### Task details
Reproduce each of the rows below word for word, keeping every line in its original order.

### Available data
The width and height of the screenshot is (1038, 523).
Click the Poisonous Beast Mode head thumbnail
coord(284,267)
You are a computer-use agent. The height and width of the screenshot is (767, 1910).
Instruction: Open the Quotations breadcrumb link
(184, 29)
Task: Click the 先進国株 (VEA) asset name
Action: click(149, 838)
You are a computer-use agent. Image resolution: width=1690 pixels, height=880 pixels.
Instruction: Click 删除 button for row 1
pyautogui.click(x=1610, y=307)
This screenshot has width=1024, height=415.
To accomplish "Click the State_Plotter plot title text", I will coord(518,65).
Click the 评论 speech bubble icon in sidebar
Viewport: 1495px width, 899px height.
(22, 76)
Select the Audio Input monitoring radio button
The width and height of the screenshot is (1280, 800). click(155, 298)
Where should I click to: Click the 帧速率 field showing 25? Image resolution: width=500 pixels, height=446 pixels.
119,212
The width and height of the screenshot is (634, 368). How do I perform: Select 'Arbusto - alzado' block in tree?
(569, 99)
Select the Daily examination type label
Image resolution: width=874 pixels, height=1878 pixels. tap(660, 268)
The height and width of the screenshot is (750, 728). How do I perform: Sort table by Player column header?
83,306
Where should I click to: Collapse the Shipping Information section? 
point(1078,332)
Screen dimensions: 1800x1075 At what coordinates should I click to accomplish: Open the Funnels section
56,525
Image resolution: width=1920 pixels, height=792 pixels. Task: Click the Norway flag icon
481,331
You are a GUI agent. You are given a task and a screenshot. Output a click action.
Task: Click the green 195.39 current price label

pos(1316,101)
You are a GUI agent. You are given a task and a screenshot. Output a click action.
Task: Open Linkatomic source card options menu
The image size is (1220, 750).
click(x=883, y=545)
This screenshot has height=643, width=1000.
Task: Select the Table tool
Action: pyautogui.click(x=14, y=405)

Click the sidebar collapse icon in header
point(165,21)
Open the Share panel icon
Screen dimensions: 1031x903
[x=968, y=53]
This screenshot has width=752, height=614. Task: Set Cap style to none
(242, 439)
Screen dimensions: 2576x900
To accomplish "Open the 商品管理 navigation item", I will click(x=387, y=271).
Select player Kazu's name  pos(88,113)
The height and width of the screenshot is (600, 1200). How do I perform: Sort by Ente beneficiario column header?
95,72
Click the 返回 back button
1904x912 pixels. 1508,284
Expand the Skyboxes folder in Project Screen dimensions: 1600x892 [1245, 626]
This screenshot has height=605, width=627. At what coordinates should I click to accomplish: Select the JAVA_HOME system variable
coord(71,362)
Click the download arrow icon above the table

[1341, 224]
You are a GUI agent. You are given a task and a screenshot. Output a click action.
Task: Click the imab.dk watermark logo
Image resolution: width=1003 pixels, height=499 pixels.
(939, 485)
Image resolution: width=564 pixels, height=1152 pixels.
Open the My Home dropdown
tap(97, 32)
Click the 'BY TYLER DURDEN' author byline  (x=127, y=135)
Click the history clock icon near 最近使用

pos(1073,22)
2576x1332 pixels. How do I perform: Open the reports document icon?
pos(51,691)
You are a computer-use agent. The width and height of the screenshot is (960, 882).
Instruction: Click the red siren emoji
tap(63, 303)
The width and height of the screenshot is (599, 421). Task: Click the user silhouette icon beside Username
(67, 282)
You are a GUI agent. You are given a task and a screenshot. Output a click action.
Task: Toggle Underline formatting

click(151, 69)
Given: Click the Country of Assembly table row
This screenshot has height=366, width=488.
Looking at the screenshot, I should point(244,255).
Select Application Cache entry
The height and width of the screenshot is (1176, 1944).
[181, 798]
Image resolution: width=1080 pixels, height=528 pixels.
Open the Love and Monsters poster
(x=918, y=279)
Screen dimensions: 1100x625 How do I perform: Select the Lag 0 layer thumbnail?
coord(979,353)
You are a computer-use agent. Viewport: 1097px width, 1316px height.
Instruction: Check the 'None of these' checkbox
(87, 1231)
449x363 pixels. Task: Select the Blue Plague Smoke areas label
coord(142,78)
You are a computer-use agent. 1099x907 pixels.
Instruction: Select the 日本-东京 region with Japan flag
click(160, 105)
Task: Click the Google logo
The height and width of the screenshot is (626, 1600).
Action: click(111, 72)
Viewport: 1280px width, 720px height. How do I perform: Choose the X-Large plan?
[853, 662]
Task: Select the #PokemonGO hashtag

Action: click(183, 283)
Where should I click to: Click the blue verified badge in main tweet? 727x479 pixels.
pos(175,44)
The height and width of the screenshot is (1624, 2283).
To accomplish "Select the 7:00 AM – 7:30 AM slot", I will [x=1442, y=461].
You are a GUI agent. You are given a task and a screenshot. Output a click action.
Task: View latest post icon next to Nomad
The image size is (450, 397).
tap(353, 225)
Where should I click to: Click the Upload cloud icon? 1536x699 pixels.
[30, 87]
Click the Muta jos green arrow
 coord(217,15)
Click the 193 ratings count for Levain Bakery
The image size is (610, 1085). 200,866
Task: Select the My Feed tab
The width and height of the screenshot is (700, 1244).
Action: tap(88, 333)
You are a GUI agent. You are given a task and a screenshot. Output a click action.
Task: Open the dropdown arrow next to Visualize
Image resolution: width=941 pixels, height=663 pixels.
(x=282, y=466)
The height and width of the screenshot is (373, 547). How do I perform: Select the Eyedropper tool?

### Output
The width and height of the screenshot is (1038, 523).
Click the Poisonous Beast Mode head thumbnail
coord(284,267)
You are a computer-use agent. The height and width of the screenshot is (767, 1910).
Instruction: Open the Quotations breadcrumb link
(184, 29)
Task: Click the 先進国株 (VEA) asset name
Action: click(149, 838)
You are a computer-use agent. Image resolution: width=1690 pixels, height=880 pixels.
Instruction: Click 删除 button for row 1
pyautogui.click(x=1610, y=307)
This screenshot has width=1024, height=415.
To accomplish "Click the State_Plotter plot title text", I will coord(518,65).
Click the 评论 speech bubble icon in sidebar
Viewport: 1495px width, 899px height.
(22, 76)
Select the Audio Input monitoring radio button
The width and height of the screenshot is (1280, 800). click(155, 298)
Where should I click to: Click the 帧速率 field showing 25? Image resolution: width=500 pixels, height=446 pixels.
119,212
The width and height of the screenshot is (634, 368). How do I perform: Select 'Arbusto - alzado' block in tree?
(569, 99)
Select the Daily examination type label
Image resolution: width=874 pixels, height=1878 pixels. tap(660, 268)
The height and width of the screenshot is (750, 728). How do I perform: Sort table by Player column header?
83,306
Where should I click to: Collapse the Shipping Information section? 
point(1078,332)
Screen dimensions: 1800x1075 At what coordinates should I click to accomplish: Open the Funnels section
56,525
Image resolution: width=1920 pixels, height=792 pixels. Task: Click the Norway flag icon
481,331
You are a GUI agent. You are given a task and a screenshot. Output a click action.
Task: Click the green 195.39 current price label

pos(1316,101)
You are a GUI agent. You are given a task and a screenshot. Output a click action.
Task: Open Linkatomic source card options menu
The image size is (1220, 750).
click(x=883, y=545)
This screenshot has height=643, width=1000.
Task: Select the Table tool
Action: pyautogui.click(x=14, y=405)

Click the sidebar collapse icon in header
point(165,21)
Open the Share panel icon
Screen dimensions: 1031x903
[x=968, y=53]
This screenshot has width=752, height=614. Task: Set Cap style to none
(242, 439)
Screen dimensions: 2576x900
To accomplish "Open the 商品管理 navigation item", I will click(x=387, y=271).
Select player Kazu's name  pos(88,113)
The height and width of the screenshot is (600, 1200). How do I perform: Sort by Ente beneficiario column header?
95,72
Click the 返回 back button
1904x912 pixels. 1508,284
Expand the Skyboxes folder in Project Screen dimensions: 1600x892 [1245, 626]
This screenshot has height=605, width=627. At what coordinates should I click to accomplish: Select the JAVA_HOME system variable
coord(71,362)
Click the download arrow icon above the table

[1341, 224]
You are a GUI agent. You are given a task and a screenshot. Output a click action.
Task: Click the imab.dk watermark logo
Image resolution: width=1003 pixels, height=499 pixels.
(939, 485)
Image resolution: width=564 pixels, height=1152 pixels.
Open the My Home dropdown
tap(97, 32)
Click the 'BY TYLER DURDEN' author byline  (x=127, y=135)
Click the history clock icon near 最近使用

pos(1073,22)
2576x1332 pixels. How do I perform: Open the reports document icon?
pos(51,691)
You are a computer-use agent. The width and height of the screenshot is (960, 882).
Instruction: Click the red siren emoji
tap(63, 303)
The width and height of the screenshot is (599, 421). Task: Click the user silhouette icon beside Username
(67, 282)
You are a GUI agent. You are given a task and a screenshot. Output a click action.
Task: Toggle Underline formatting

click(151, 69)
Given: Click the Country of Assembly table row
This screenshot has height=366, width=488.
Looking at the screenshot, I should point(244,255).
Select Application Cache entry
The height and width of the screenshot is (1176, 1944).
[181, 798]
Image resolution: width=1080 pixels, height=528 pixels.
Open the Love and Monsters poster
(x=918, y=279)
Screen dimensions: 1100x625 How do I perform: Select the Lag 0 layer thumbnail?
coord(979,353)
You are a computer-use agent. Viewport: 1097px width, 1316px height.
Instruction: Check the 'None of these' checkbox
(87, 1231)
449x363 pixels. Task: Select the Blue Plague Smoke areas label
coord(142,78)
You are a computer-use agent. 1099x907 pixels.
Instruction: Select the 日本-东京 region with Japan flag
click(160, 105)
Task: Click the Google logo
The height and width of the screenshot is (626, 1600).
Action: click(111, 72)
Viewport: 1280px width, 720px height. How do I perform: Choose the X-Large plan?
[853, 662]
Task: Select the #PokemonGO hashtag

Action: click(183, 283)
Where should I click to: Click the blue verified badge in main tweet? 727x479 pixels.
pos(175,44)
The height and width of the screenshot is (1624, 2283).
To accomplish "Select the 7:00 AM – 7:30 AM slot", I will [x=1442, y=461].
You are a GUI agent. You are given a task and a screenshot. Output a click action.
Task: View latest post icon next to Nomad
The image size is (450, 397).
tap(353, 225)
Where should I click to: Click the Upload cloud icon? 1536x699 pixels.
[30, 87]
Click the Muta jos green arrow
 coord(217,15)
Click the 193 ratings count for Levain Bakery
The image size is (610, 1085). 200,866
Task: Select the My Feed tab
The width and height of the screenshot is (700, 1244).
Action: tap(88, 333)
You are a GUI agent. You are given a task and a screenshot. Output a click action.
Task: Open the dropdown arrow next to Visualize
Image resolution: width=941 pixels, height=663 pixels.
(x=282, y=466)
The height and width of the screenshot is (373, 547). How do I perform: Select the Eyedropper tool?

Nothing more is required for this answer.